Page 7 of 11
Posted: Thu Sep 20, 2007 5:51 am
Yes a groove would help. It doesn't take much force to get it out, there are just no edges to get a grip on.
I'm still keen on knowing if it is possible to remove it without making a mark of some sort in the aluminium.
Posted: Tue Sep 25, 2007 8:44 pm
I have emailed Falcon re maintenance and spares on the Classic steel shocks but no reply so far.
I have a couple of other issues to discuss
I saw a trick lever with 3 positions for the cable lug and was told that it made the lever quite easy to use. This would help me as I often get Hand cramps. I would appreciate ideas on these type of efficient levers.
I am also expetiencing trouble changing into higher gears so any hints on this??
I got a good hint today. My boys Gas Gas got a small crack in the aluminuim tank so i patched it up with epoxy putty. It was not sucessful so today googled aluminium soldering. I believe you can get resin filled solder suitable for aluminium. But i saw a small article that suggested using engine oil as a flux with normal solder and it actually worked. I did a test on 2mm thick alum, you need a big soldering iron to do this, first you scratch the oxid layer off the aluminuim with a razor kife, put a drop of clean motor oil on and then rubbed the soldering iron back and forth applying the solder to the iron.
Hope this helps
Posted: Tue Sep 25, 2007 9:35 pm
If the lever with the 3 positions is the same as what I think, they work pretty well on the clutch side of my TY250 and KT250 using the position that gives the most leverage. I haven't found a use for the other two positions yet. You do need a pretty big hand to use them.
If the cable end is longer than the knob diameter (like on a standard TY cable), you will need to widen the slot in the lever or reduce the diameter of the cable end for it to work without bending the inner cable with the lever fully pulled in.
That lever doesn't make that much difference to the leverage maybe 20% less force. I found the best improvement in reducing the clutch pull was making a new cable using modern low friction cable outer.
AMAL levers have a similar leverage ratio to the highest leverage ratio (easiest pull) setting on those three-way levers but look a bit out of place on a Yamaha.

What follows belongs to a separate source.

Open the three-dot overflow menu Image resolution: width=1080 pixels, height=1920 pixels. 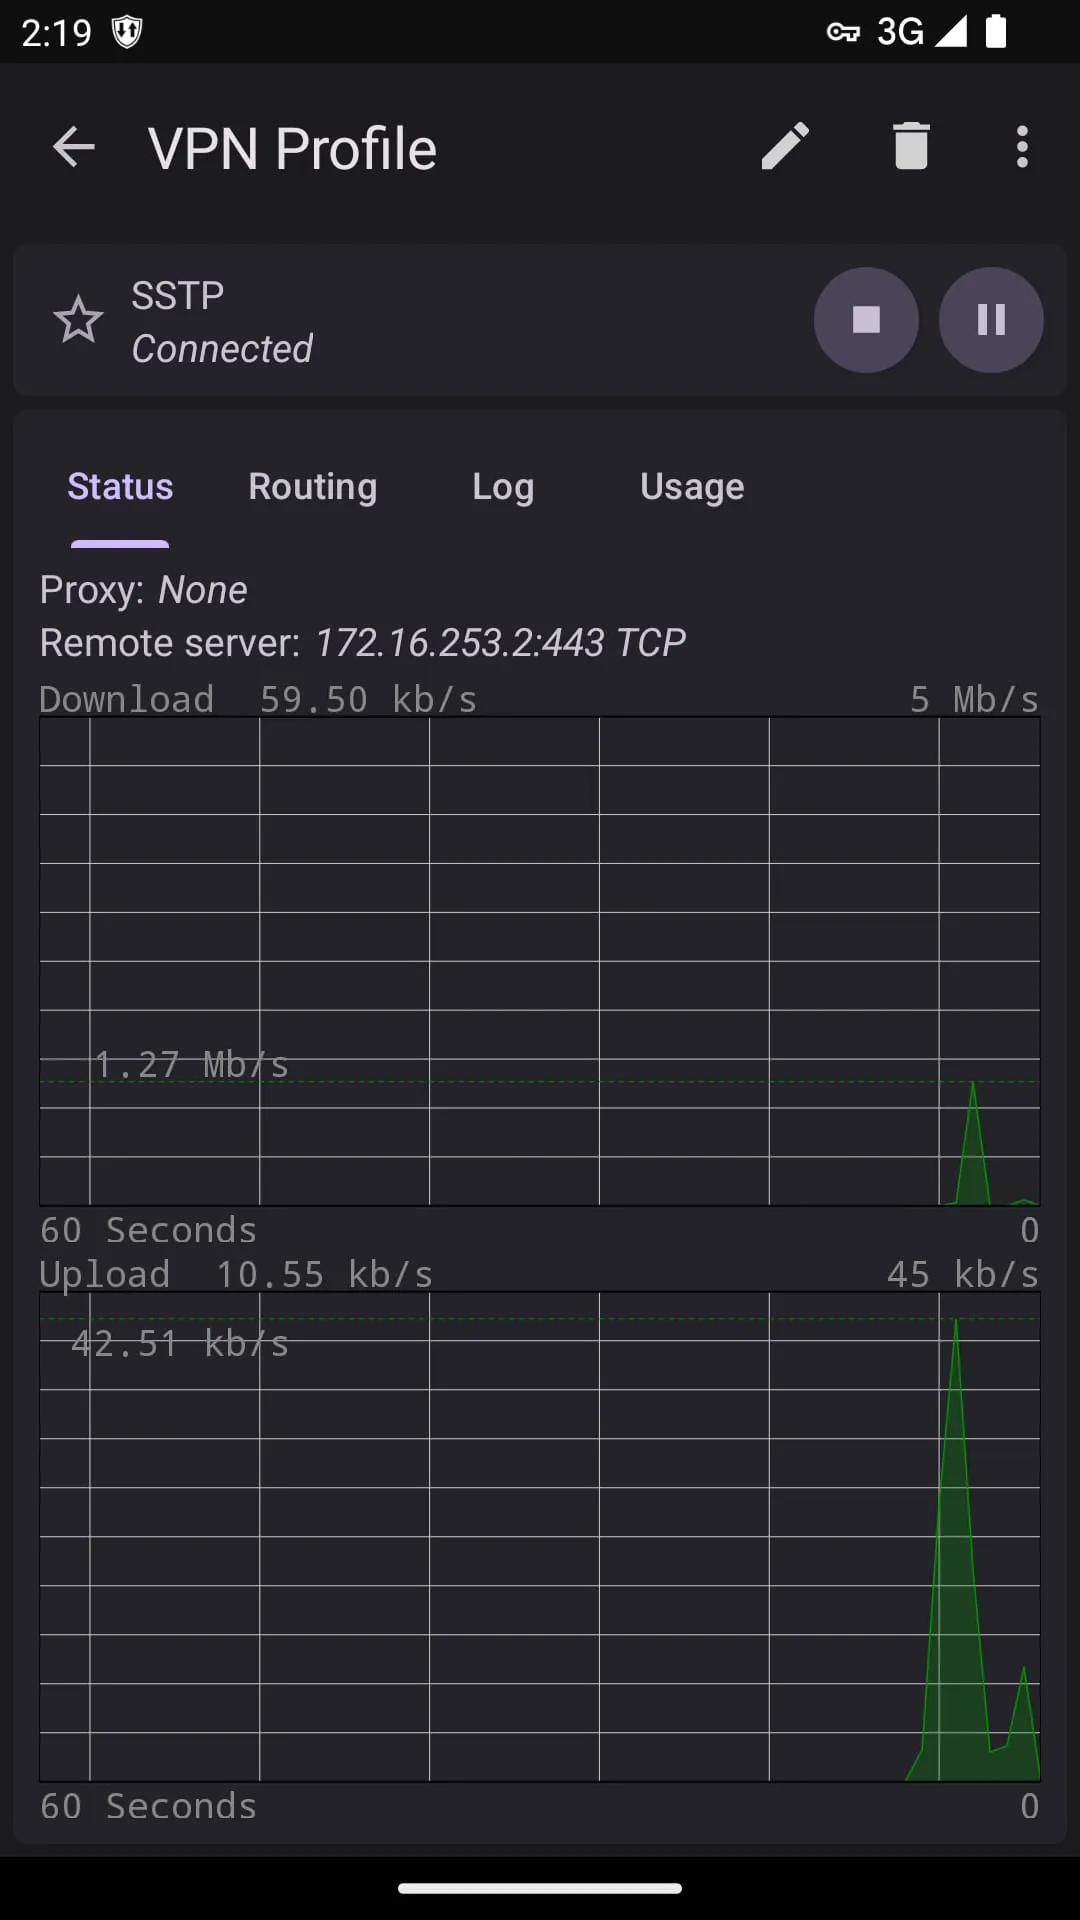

It is usually better to fit a longer arm on the motor end of the cable rather than increase the leverage the handlebar end but I haven't worked out how to do that properly on a TY250 yet because if you extend the lever it hits part of the casing and if you bend the lever away from the casing to clear that bit, it rubs on the bashplate.
About gear selection:
Have you checked the indexing plunger for the shift drum yet?
Maybe the spring that centralises the shift claws (behind the clutch basket)is tired or broken or the shift shaft action is sticky (does the shifter move freely?) The claws have to move back fully after each shift for the next shift to work properly. I've never had to fiddle with this on a TY250 but it could happen.

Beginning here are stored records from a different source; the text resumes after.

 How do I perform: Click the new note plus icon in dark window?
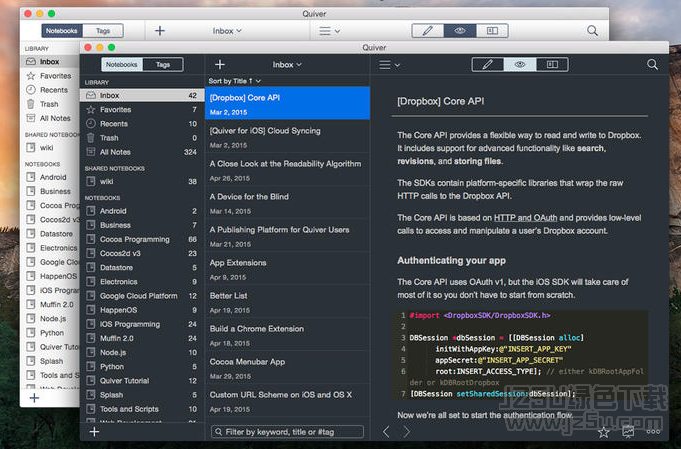pyautogui.click(x=220, y=64)
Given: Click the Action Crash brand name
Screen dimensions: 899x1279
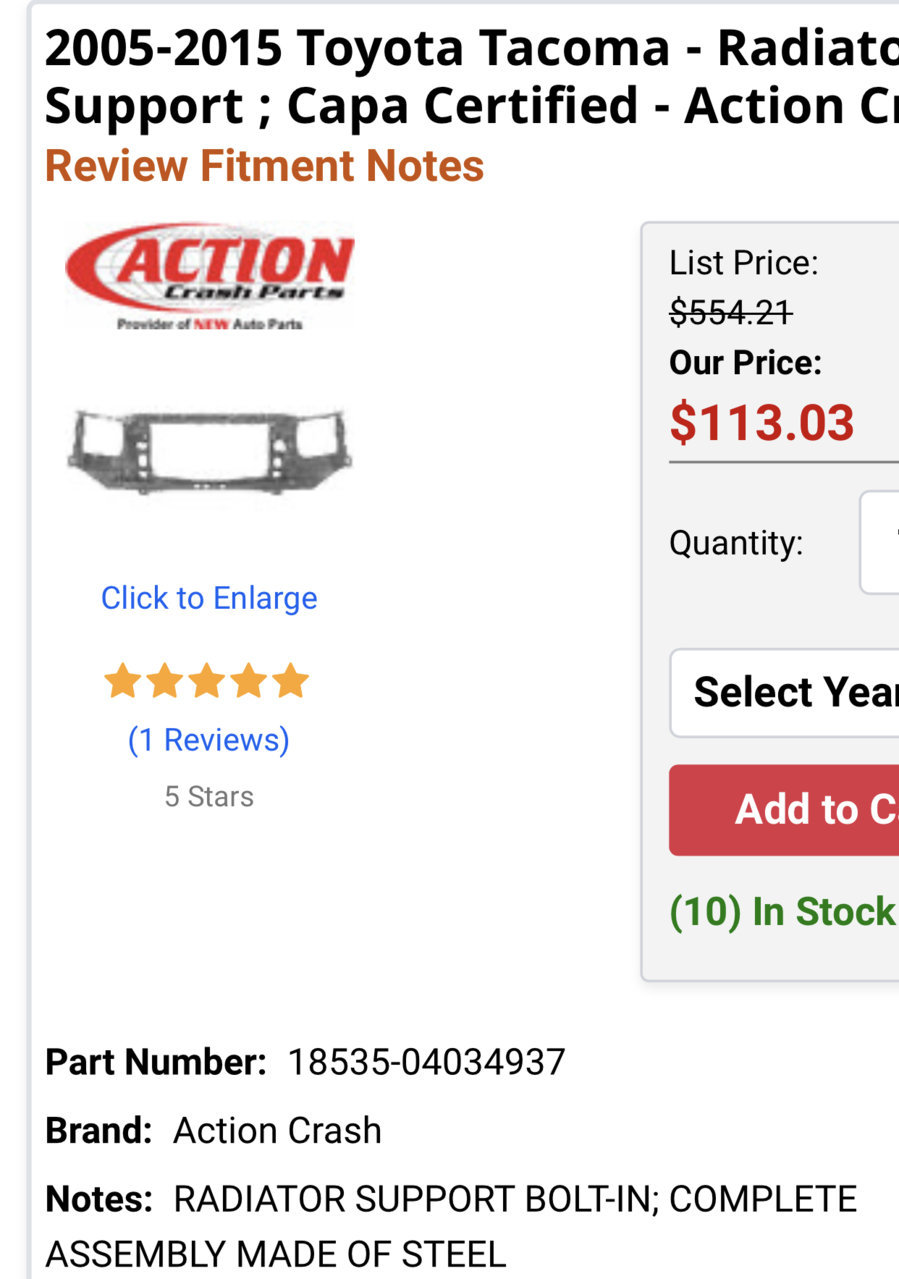Looking at the screenshot, I should pyautogui.click(x=277, y=1131).
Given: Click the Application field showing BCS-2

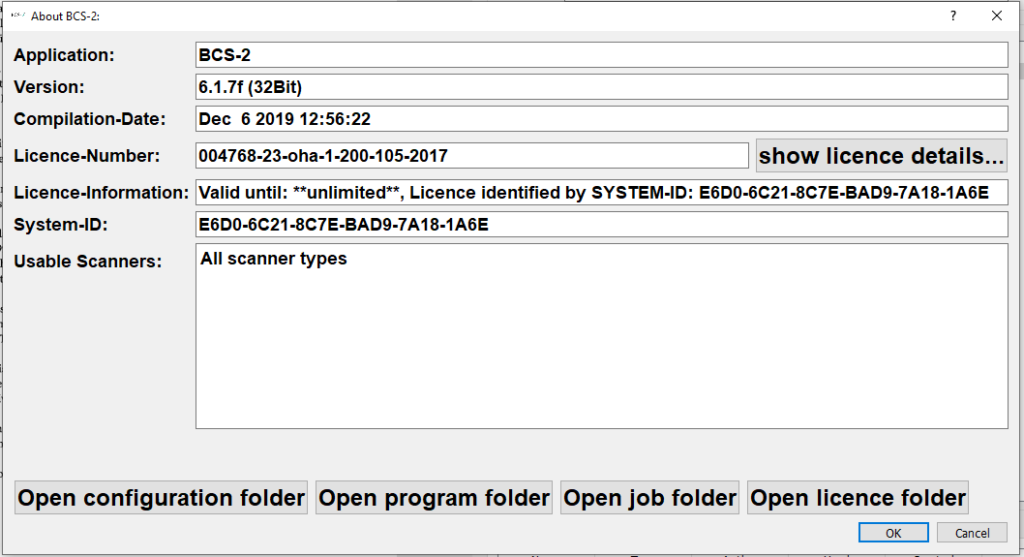Looking at the screenshot, I should tap(601, 55).
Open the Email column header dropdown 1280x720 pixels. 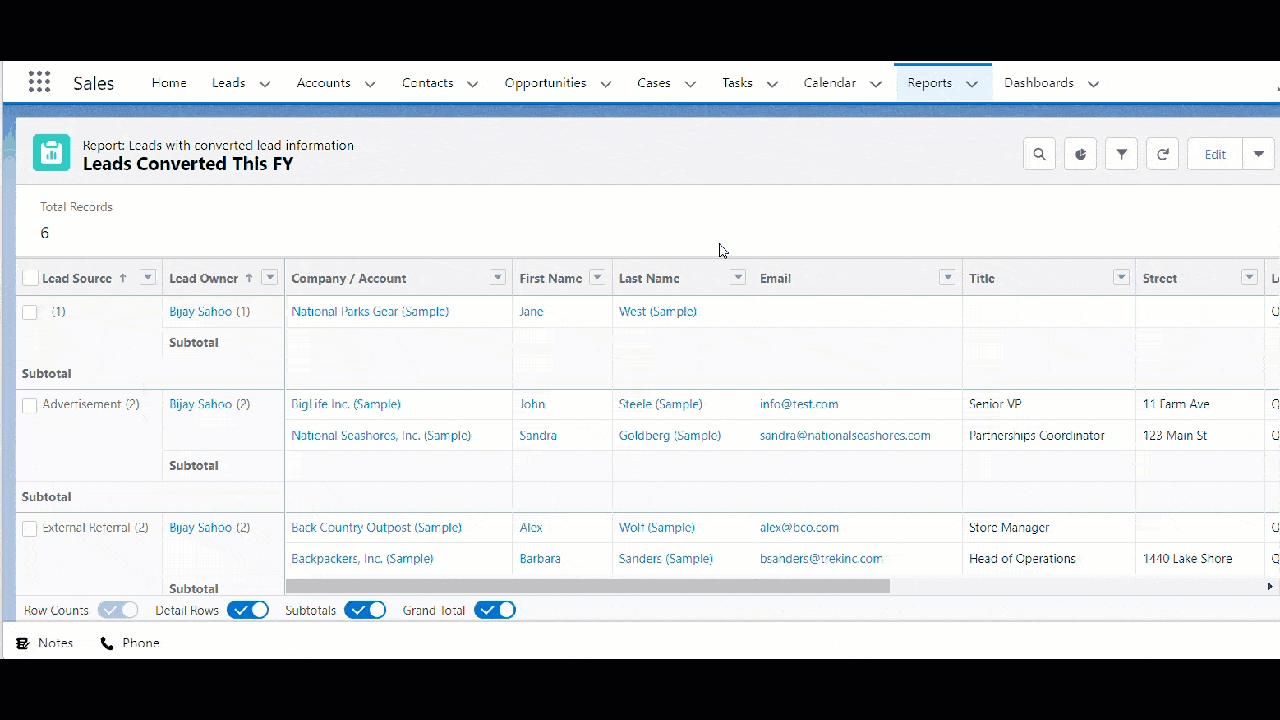947,277
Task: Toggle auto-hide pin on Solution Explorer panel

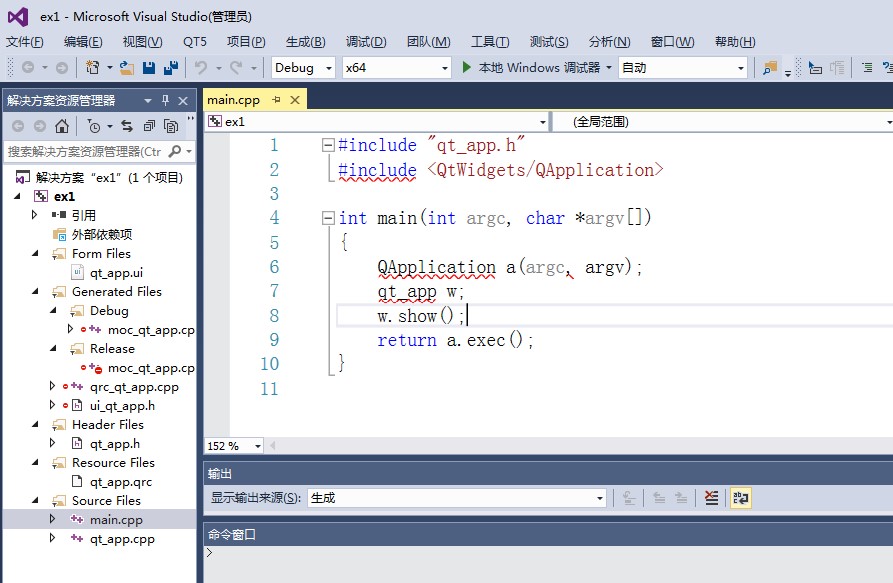Action: (165, 100)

That aluminium soldering sounds interesting. I wonder if using that solder prevents having a subsequent MIG weld repair at the repair site.
Posted: Fri Nov 02, 2007 8:02 pm
David I took your advice and used a bit of stainless steel and extended the lever on the motor. First attempt i extended 35mm which cleared Ok but made the pull to long so i reduced it to about 25mm. This worked well and feel much lighter. Great idea Thanks. Can supply photos if requested.

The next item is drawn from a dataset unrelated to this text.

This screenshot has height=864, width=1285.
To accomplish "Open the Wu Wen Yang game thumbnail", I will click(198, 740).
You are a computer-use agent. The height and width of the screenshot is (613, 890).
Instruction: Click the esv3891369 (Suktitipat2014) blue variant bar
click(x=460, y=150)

I found the problem with changing into higher gears was simply the gearlever was bent and hitting the indent bit in the A's casing. Wont fall for that again!
As regards to the Aluminium soldering I have reversed my feelings on this as the tank has sprung a leak twice since. I have an oxy and aluminium flux but not to keen on the idea of welding a petrol tank with oxy. Anyone got any suggestions on best way to do this or buy other methods? May be a job for a pro.
Falcon still have not replied to my enquiry re shock maintenance.
Posted: Fri Nov 02, 2007 8:21 pm
Yes please Stan it would be good to see photos of how you did the clutch arm extension.
Posted: Sun Nov 11, 2007 7:36 pm
Here are the photos and some details of the my TY250A clutch lightening Mods. Photos are a bit blurred but should be sufficient to get the idea
Both the motor lever and the cable mount were modified.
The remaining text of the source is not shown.